Despite my conviction and my surgeon's support, I knew that removing my breasts to eliminate the risk of cancer was still a radically invasive move and one without clear benefits. Research has shown that women who remove completely healthy breasts still have a 10 percent chance of getting breast cancer. (It's impossible to remove all of the breast tissue.) And since I tested negative for the breast cancer gene four months after the meeting with my surgeon, my decision put me in a very rare class. I was entering largely unchartered territory, and the Web was short on support sites.
But that didn't stop me. When I'd had my previous scares, it had just been my husband and me. Now my life was different—Evan was 4 and we had just celebrated Eliana's first birthday. I had seen breast cancer tear my family apart, and I wasn't going to let it happen again, even if that meant agreeing to a major surgery that carried its own risks for complications. Even though it was more than 15 years ago, the seven months I'd spent watching my mother lose the fight of her life continued to haunt me. I never wanted my kids to have to take care of me the way I had to take care of my own mother, both of us too young to handle it.

COLLECTED MATERIAL.
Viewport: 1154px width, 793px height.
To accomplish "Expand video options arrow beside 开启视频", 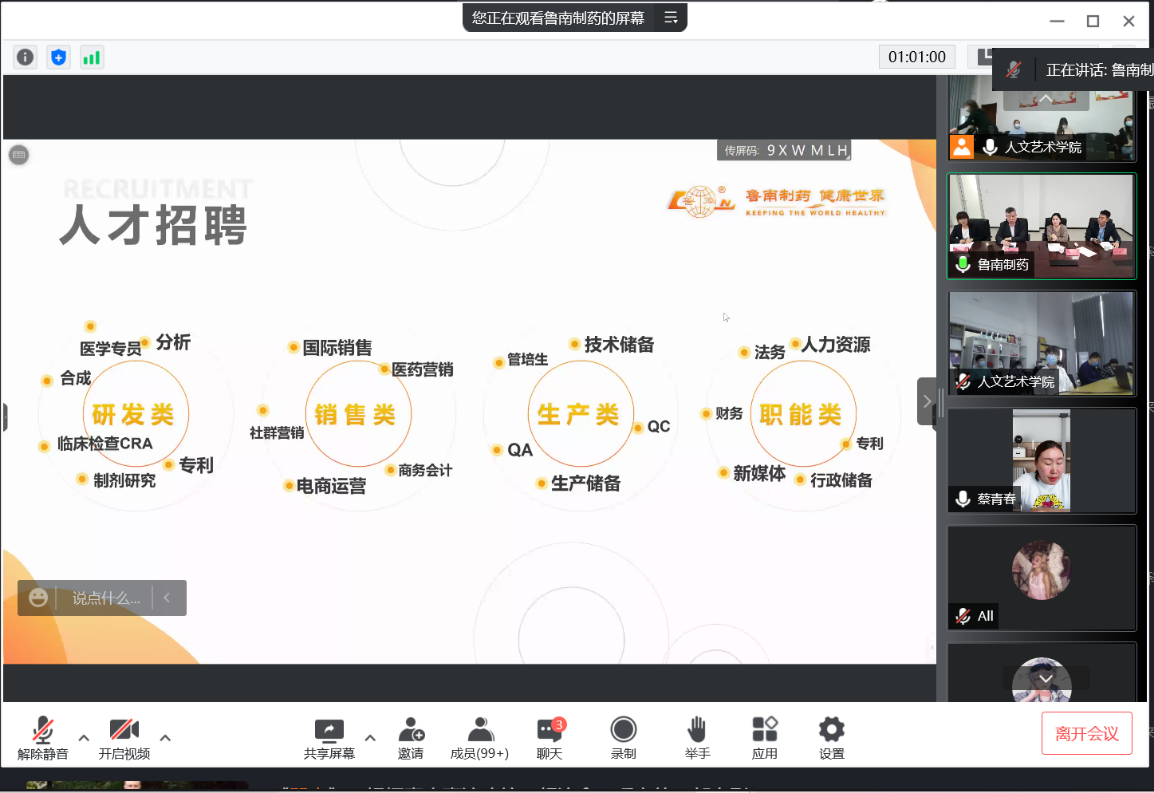I will (165, 738).
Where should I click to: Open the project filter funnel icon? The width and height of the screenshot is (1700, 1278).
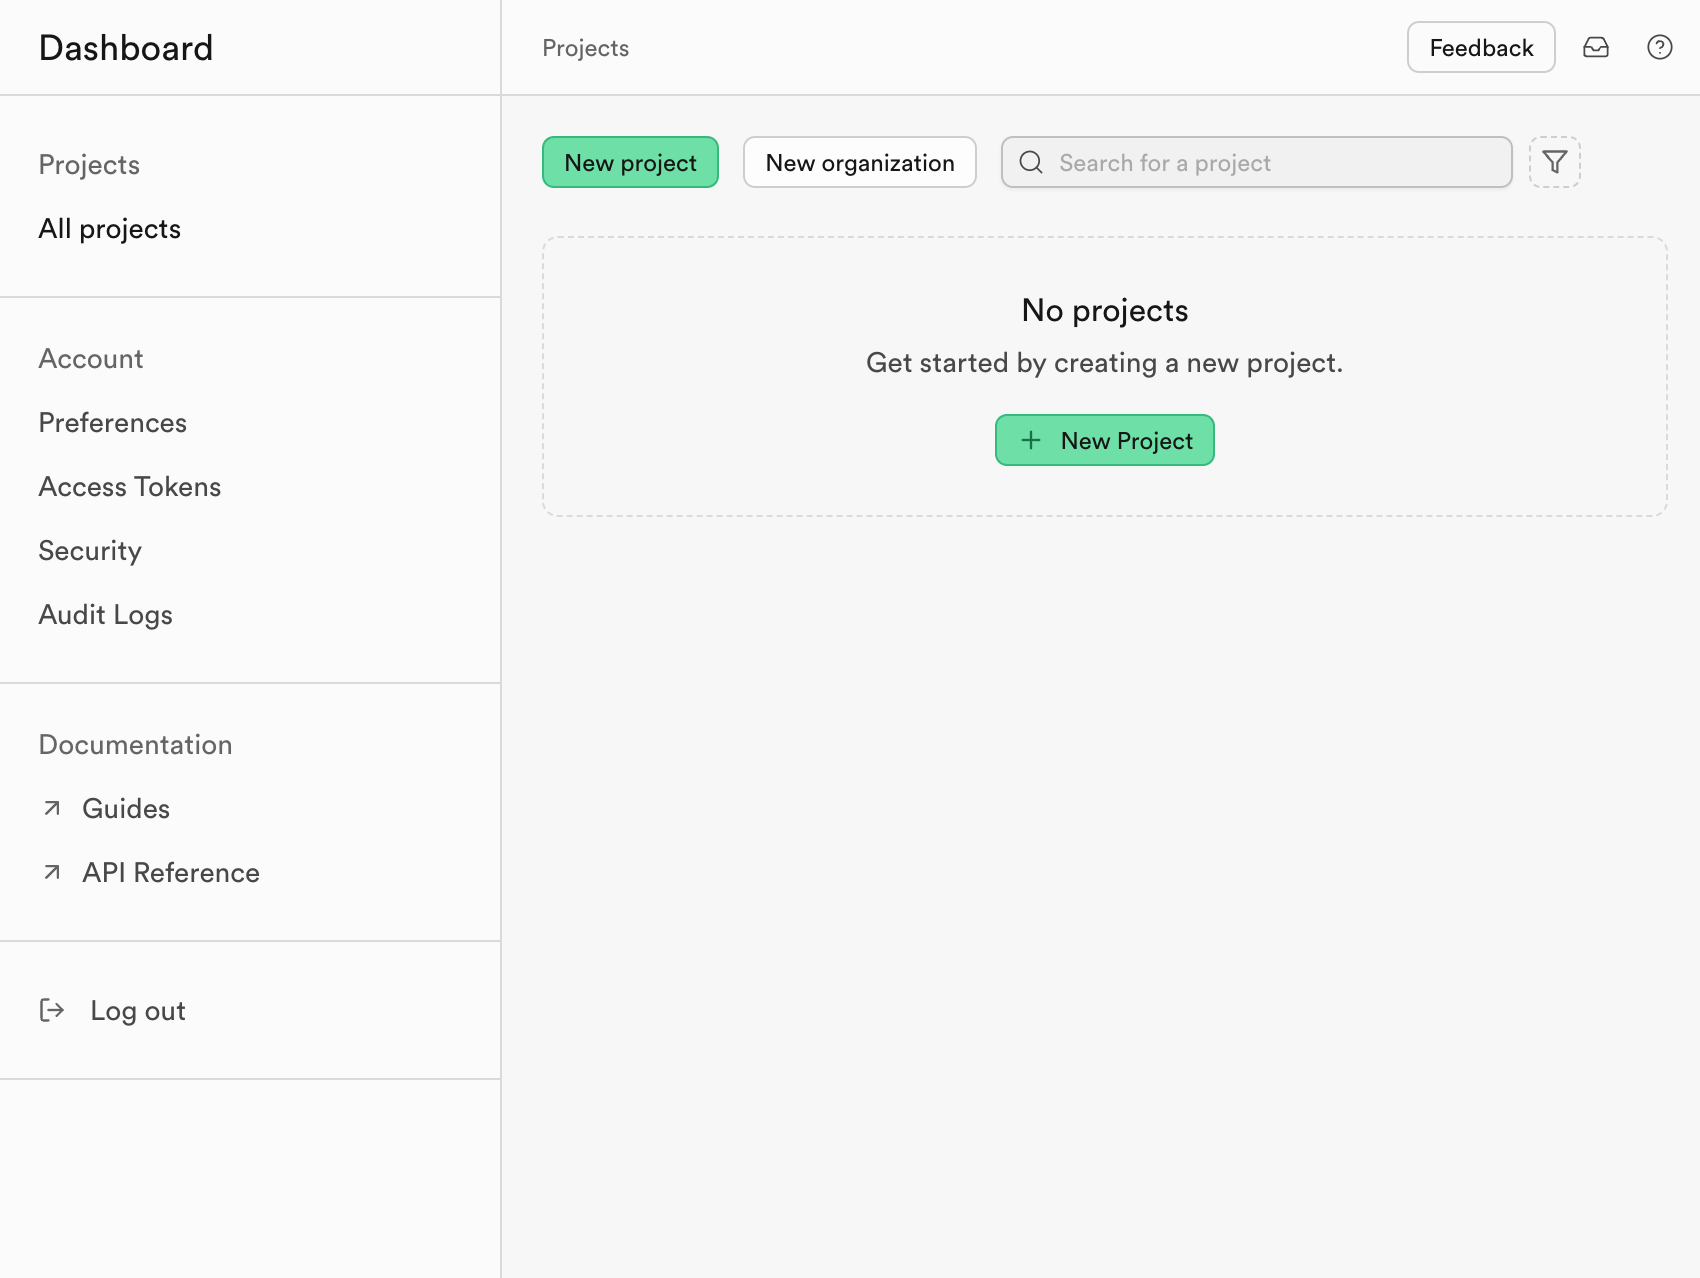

WORK TO COMPLETE.
1. From the passage on choosing preventive breast surgery, copy the words starting with "But that didn't" and going on through "to handle it.".
2. Pick up the account of choosing preventive breast surgery after its final sentence and continue writing it.
The data shown here was drawn from a separate source.

RESULTS FOR THE EXERCISE.
1.
But that didn't stop me. When I'd had my previous scares, it had just been my husband and me. Now my life was different—Evan was 4 and we had just celebrated Eliana's first birthday. I had seen breast cancer tear my family apart, and I wasn't going to let it happen again, even if that meant agreeing to a major surgery that carried its own risks for complications. Even though it was more than 15 years ago, the seven months I'd spent watching my mother lose the fight of her life continued to haunt me. I never wanted my kids to have to take care of me the way I had to take care of my own mother, both of us too young to handle it.

2.
While my husband's support was unwavering, my family and friends questioned my decision. "Why would you cut off your tits?" a friend asked, insinuating I had lost my mind. My sister Gloria was shocked but understanding, and for the most part, she remained reticent on the matter. I can only imagine the long-buried emotions my choice had reawakened in her own life. My decision wasn't for any of them, though. I hoped it would bring me a sense of peace—no matter what happened, I wanted to know I had done everything I could to shield my children from ever having to experience what I had.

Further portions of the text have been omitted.